Internet cookies are small pieces of information in text format that are downloaded to your computer when you visit many Web sites. The cookie may come from the Web site itself or from the providers of the advertising banners or other graphics that make up a Web page. Thus visiting a single Web site can actually result in the downloading of multiple cookies, each from a different source. You may never actually visit a page of one of the major advertising agencies like Doubleclick.com but you will still get cookies from them. Cookies typically contain some kind of ID number, a domain that the cookie is valid for, and an expiration date. They may also contain other tracking information such as login names and pages visited.
There are a number of cookie viewers available, which will also give some information about the meaning of the content. A good freeware program is Karen’s Cookie Viewer by the well-known programmer, Karen Kenworthy. A cookie viewer is also available in the utility program WinPatrol. These programs can be used to delete selected cookies.
Where are Cookies Kept?
There is no one specific location for cookies. Every browser has its own way of storing cookies. Not only the location but also the format of the cookie storage varies from browser to browser.
Internet Explorer uses an individual text file for each cookie in a folder called “Cookies”. The location of the folder varies in different versions of IE and Windows. Each user account has its own cookies. The easiest way to find the cookie folder is to enter “cookies” in the Start-Run line of Windows XP or to enter “shell:cookies” in the Start search line for Vista/7.
Firefox formerly used a single text file for all cookies but starting with version 3.0 switched to an SQLite database. The location is in %AppData%\Mozilla\FireFox\Profiles\
Google Chrome also uses an SQLite database.
What are Cookies for?
They are necessary to provide the function of “persistence”. Browsing the Internet involves what is known as a “stateless” process. In other words, a Web site ordinarily has no memory of who comes and goes. (Actually, logs of traffic are kept but these are not involved here.) As soon as the information that your browser requests from a site is downloaded to your computer, the connection is dropped. If you return to the site a minute later (or whenever), the site has no knowledge that you were just there. If a site has several pages and you go from one to the other the site does not remember which pages you have been to. That is, it won’t unless a cookie is on your machine to remind the site and provide continuity.
Cookies can provide account information so that you do not have to continually sign in to sites like Yahoo or Amazon.
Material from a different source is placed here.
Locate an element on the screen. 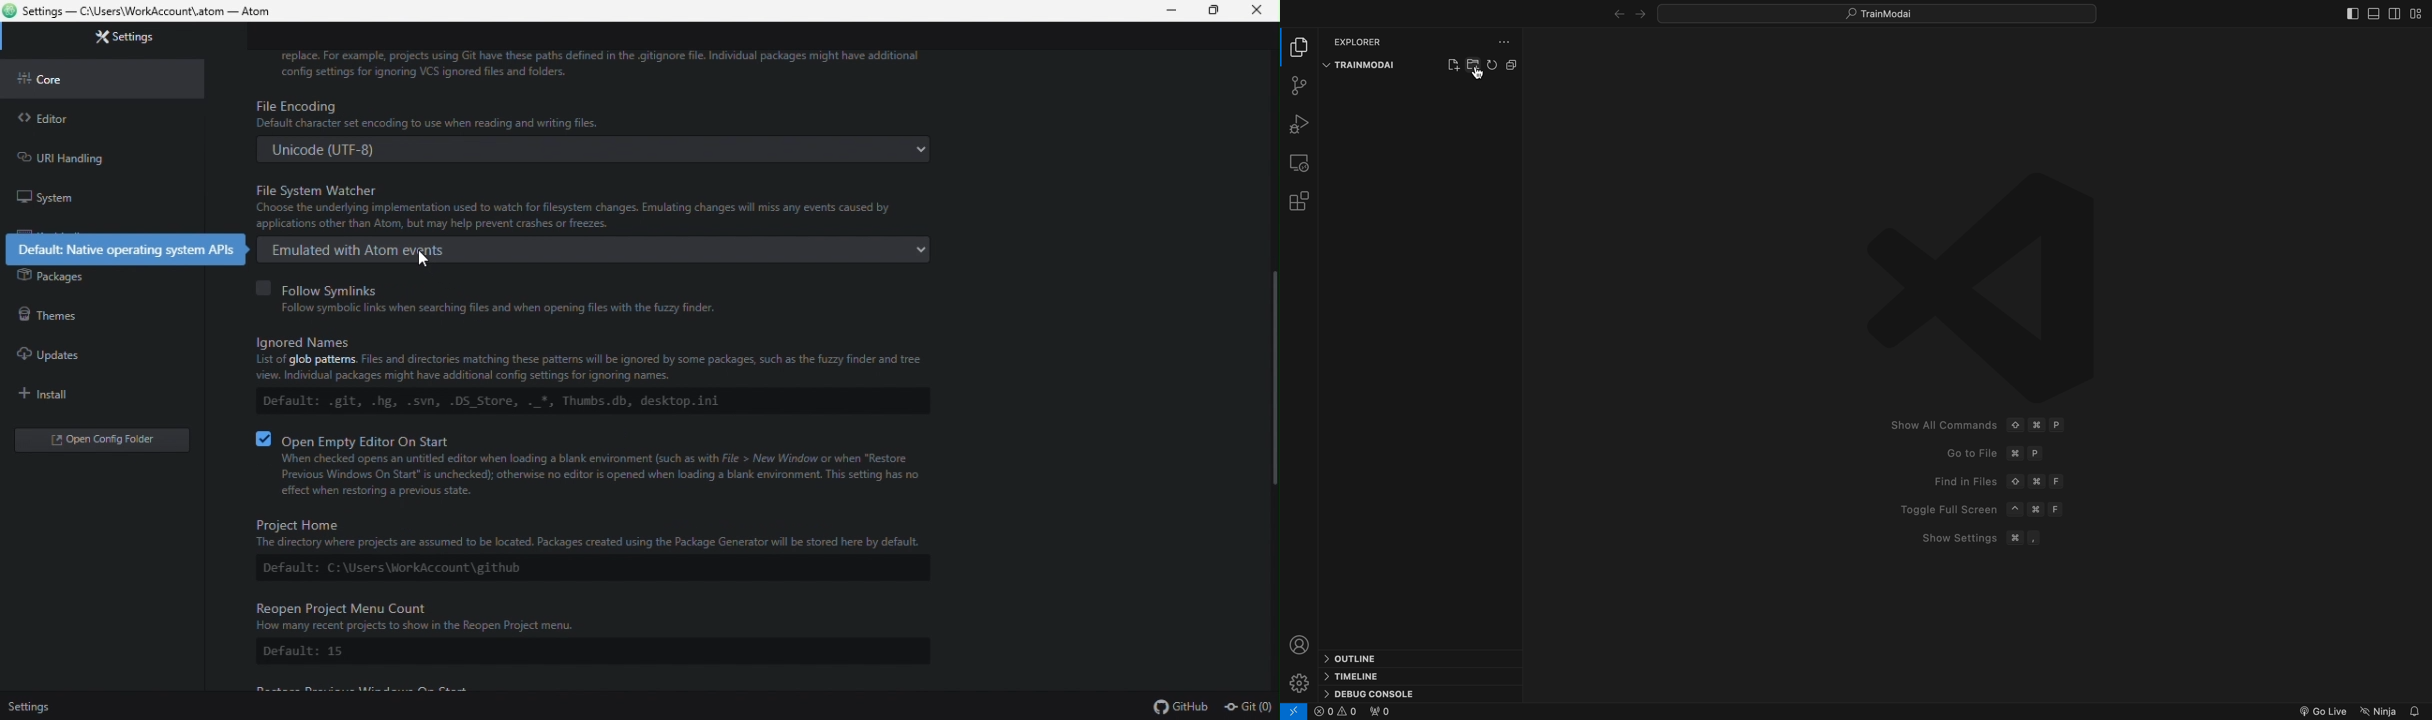 Image resolution: width=2436 pixels, height=728 pixels. toggle secondary bar is located at coordinates (2393, 16).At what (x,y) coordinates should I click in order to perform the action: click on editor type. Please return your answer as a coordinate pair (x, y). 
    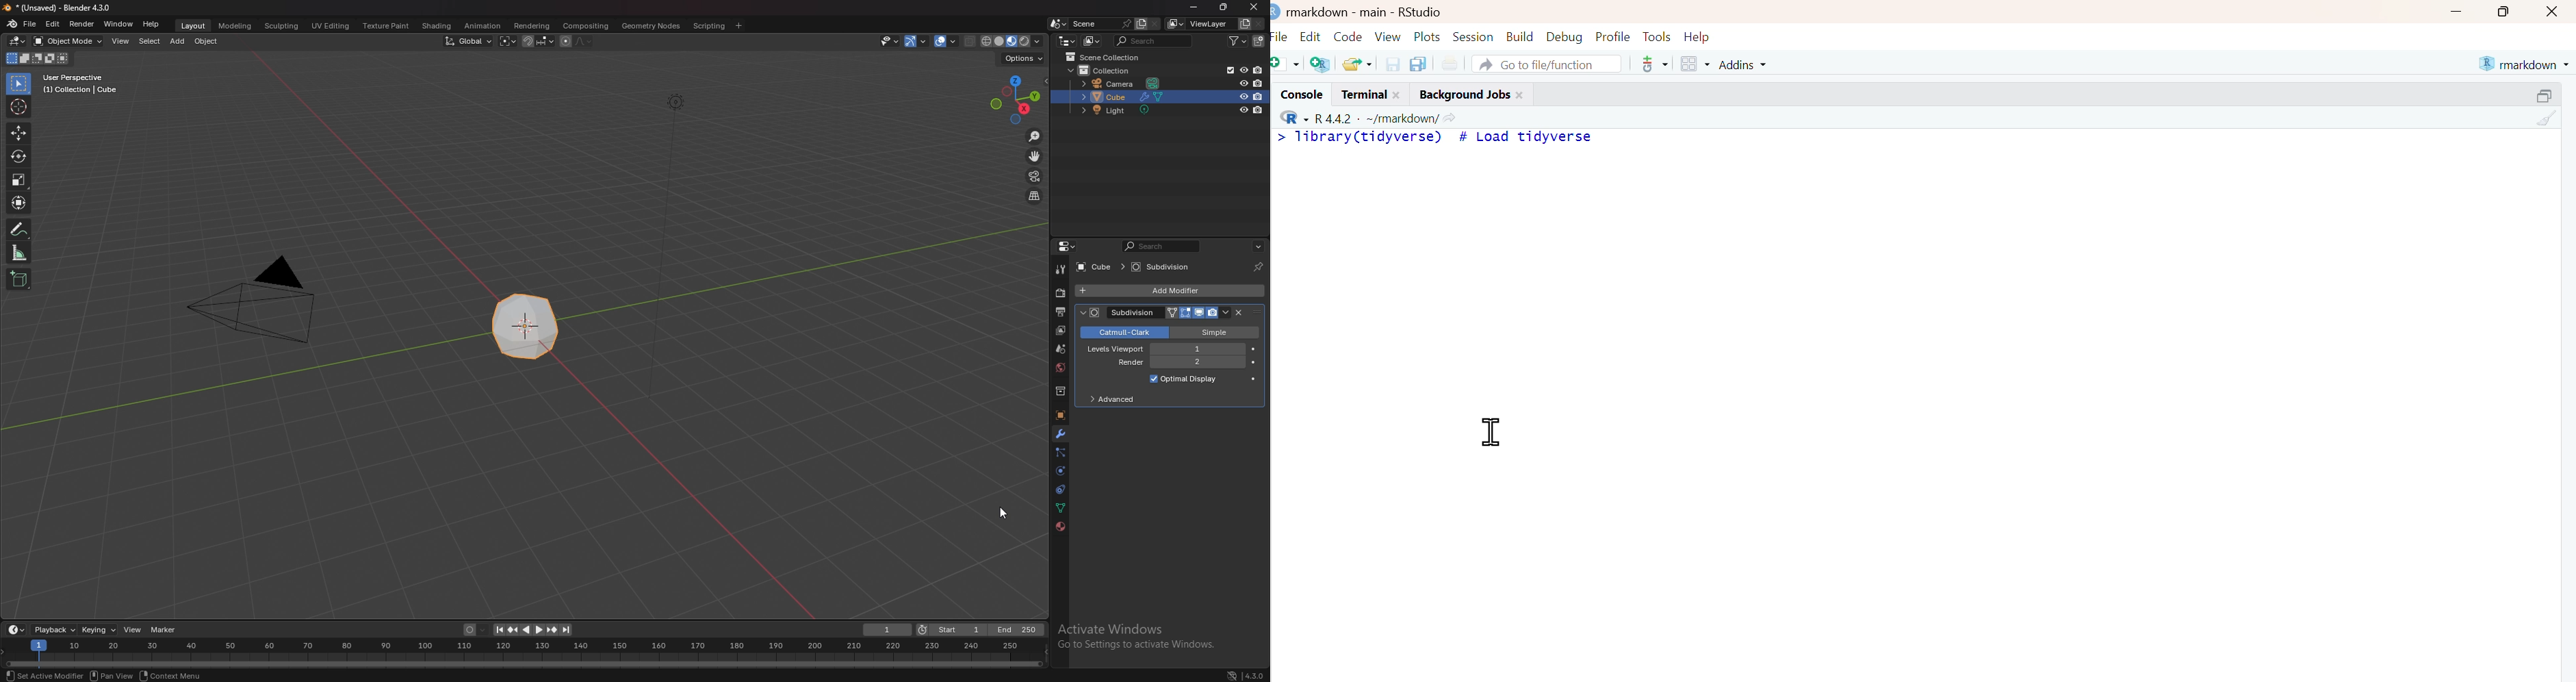
    Looking at the image, I should click on (1067, 41).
This can obviously be useful but it raises privacy questions.
Cookies and Privacy
Although some cookies provide a useful function, many others may not be desirable. As the Internet has evolved from its beginnings in academia and government to a commercial enterprise, cookies have inevitably been turned into a tracking mechanism used by advertisers. In principle, cookies are only accessible to the site that originated them but large advertising agencies with many clients can easily circumvent this restriction by collecting information for all their clients under one domain. A fairly harmless (and perhaps even useful) advertising application of cookies is to rotate banner ads as you go from page to page to make sure that you do not see the same ads over and over. However, there are more invasive tracking methods that might involve cookies and therein arise privacy issues.
It should be emphasized that cookies are plain text files and, as such, are not executable programs and cannot do anything to your computer.